There were no rules as such about leaving rocks in what you may call “shrines” and never taking them out of the building, but it was understood that there were some places you didn’t take them, and I had never taken my rock to school, and tempted as I was, did not do so now. Still, that day I felt very close to it, not just spiritually close (though in our philosophy, there is nothing “just” about the spiritual) but physically. And as I sat trying to look as if I were interested in a geography lesson (I loved learning about other lands and their landscapes and people and flora and fauna but could not summon up similar feelings about contour lines!) I had what I suppose I will have to call a vision. It was a familiar place to me, though it was a couple of years since I had been there myself; the playground of the junior school. And they were on their afternoon break, a privilege not longer accorded to those of us who had graduated to “big school”! The Big Lads were about to start circling Ewan and taunting him. No, I thought, oh no! But then a smoky blue grey stone started spinning and whirling around their heads, shot through with little veins and crackles of flame like the ones that suffused the clouds at early spring dawn. Noiselessly, it summoned up the pebbles, and even the fine grit from the playground, and they flew in formation, in perfect formation, around the heads of the would be tormentors. They did not so much as brush against the skin of the big lads. They squawked like a flock of frightened geese, but they weren’t hurt. And as they panicked and flailed and cowered, there stood Ewan, calm and in control, a sedate little sentinel. He knew, as I did, that rocks and stones would never hurt or harm. But they, the big lads, didn’t know that. “Okay, that’s enough now,” and this time I made sure I only thought it. But of course that made no difference. Mr Sharp’s voice (if ever anyone was well named!) cut through, “Anna, would you perhaps do us the honour of a couple of minutes of your attention?”
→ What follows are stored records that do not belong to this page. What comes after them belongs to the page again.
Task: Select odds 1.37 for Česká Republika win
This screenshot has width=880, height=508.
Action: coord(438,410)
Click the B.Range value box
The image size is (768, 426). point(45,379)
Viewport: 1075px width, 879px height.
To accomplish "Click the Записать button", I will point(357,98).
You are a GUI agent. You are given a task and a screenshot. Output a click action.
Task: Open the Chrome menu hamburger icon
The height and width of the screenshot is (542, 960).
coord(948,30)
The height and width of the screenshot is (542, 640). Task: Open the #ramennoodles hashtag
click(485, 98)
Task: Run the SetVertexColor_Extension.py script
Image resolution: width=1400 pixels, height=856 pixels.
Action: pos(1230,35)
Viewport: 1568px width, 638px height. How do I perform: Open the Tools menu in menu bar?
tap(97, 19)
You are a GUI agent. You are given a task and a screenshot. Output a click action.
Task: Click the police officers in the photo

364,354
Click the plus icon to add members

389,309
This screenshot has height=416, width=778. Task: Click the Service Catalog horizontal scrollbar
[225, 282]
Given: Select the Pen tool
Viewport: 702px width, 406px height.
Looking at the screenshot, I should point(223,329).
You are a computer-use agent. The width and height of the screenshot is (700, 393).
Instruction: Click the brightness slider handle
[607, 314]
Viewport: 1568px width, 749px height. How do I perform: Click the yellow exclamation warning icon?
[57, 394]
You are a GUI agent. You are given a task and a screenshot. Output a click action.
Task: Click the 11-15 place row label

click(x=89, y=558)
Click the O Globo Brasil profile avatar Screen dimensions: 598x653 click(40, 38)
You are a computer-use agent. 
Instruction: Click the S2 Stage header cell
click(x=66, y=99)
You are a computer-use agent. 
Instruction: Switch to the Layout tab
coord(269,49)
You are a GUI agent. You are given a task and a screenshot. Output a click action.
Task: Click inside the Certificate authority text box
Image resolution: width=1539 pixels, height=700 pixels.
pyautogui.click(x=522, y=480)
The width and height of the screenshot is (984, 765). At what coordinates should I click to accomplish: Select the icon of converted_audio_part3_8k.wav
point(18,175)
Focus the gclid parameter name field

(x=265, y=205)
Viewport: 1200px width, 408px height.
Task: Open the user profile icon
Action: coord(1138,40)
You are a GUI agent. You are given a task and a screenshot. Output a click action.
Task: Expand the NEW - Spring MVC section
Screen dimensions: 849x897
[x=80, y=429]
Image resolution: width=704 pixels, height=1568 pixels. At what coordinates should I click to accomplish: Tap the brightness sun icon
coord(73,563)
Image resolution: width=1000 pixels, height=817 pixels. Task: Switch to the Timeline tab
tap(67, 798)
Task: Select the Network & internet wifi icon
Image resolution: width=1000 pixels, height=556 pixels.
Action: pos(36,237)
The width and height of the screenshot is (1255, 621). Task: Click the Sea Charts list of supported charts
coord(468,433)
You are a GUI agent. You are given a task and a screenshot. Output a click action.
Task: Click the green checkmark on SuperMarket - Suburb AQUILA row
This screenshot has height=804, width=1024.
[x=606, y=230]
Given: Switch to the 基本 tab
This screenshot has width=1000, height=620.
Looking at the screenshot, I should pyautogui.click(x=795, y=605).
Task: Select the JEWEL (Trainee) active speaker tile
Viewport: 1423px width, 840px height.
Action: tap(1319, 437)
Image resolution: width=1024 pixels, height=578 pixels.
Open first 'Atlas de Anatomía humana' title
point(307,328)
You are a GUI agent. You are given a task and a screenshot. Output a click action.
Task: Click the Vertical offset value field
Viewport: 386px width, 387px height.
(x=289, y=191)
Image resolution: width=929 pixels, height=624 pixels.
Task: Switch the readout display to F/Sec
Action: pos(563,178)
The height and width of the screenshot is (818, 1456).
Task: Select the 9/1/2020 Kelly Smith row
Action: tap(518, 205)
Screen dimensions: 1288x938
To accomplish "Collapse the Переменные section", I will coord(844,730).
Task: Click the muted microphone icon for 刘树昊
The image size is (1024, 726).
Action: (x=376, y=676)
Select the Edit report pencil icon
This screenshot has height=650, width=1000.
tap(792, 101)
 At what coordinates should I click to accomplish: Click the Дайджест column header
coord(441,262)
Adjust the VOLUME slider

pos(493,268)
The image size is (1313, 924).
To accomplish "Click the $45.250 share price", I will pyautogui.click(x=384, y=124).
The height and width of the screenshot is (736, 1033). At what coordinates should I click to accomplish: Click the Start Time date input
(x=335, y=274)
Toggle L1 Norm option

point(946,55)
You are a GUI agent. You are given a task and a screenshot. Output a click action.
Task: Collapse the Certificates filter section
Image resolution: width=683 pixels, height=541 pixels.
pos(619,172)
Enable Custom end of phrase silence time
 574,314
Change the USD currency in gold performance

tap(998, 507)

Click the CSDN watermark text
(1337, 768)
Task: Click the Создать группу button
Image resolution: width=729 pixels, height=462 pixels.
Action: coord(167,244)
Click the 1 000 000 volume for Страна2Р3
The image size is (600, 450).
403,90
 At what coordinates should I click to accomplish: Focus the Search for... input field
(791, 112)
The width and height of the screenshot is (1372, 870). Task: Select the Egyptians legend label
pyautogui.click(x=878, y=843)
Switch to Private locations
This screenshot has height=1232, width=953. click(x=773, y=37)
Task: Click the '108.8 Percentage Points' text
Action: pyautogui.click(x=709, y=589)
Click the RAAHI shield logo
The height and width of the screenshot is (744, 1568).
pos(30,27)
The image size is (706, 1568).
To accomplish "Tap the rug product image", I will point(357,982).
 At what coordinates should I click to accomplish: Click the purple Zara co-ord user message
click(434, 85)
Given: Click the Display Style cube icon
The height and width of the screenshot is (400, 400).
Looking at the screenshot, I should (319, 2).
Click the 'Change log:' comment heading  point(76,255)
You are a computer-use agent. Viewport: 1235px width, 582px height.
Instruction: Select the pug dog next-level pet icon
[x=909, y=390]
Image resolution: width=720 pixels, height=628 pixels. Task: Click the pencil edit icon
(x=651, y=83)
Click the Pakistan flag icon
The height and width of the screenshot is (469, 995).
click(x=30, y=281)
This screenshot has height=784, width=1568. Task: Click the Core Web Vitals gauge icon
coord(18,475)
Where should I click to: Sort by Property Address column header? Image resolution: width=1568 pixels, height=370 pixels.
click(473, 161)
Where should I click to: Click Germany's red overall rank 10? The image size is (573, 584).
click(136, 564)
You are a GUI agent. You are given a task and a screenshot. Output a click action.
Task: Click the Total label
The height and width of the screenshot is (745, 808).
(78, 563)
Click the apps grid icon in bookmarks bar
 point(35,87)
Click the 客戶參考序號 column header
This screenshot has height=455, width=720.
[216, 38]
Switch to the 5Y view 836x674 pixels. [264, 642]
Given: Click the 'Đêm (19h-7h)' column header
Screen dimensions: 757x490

“Yes, sorry, sir,” I said meekly, but to my surprise gave what appeared to have been a satisfactory answer to his question and he decided to give me the benefit of the doubt.
The junior school was nearer our home than the secondary school, and Ewan was already home when I arrived.
“Anna, you’d never believe …..” he started, and then gave me an old fashioned look (for a child his age he already had an impressive mastery of the old fashioned look) and said, “Actually, you would ….”
I nodded. Yes, I would!
The big lads never picked on him again.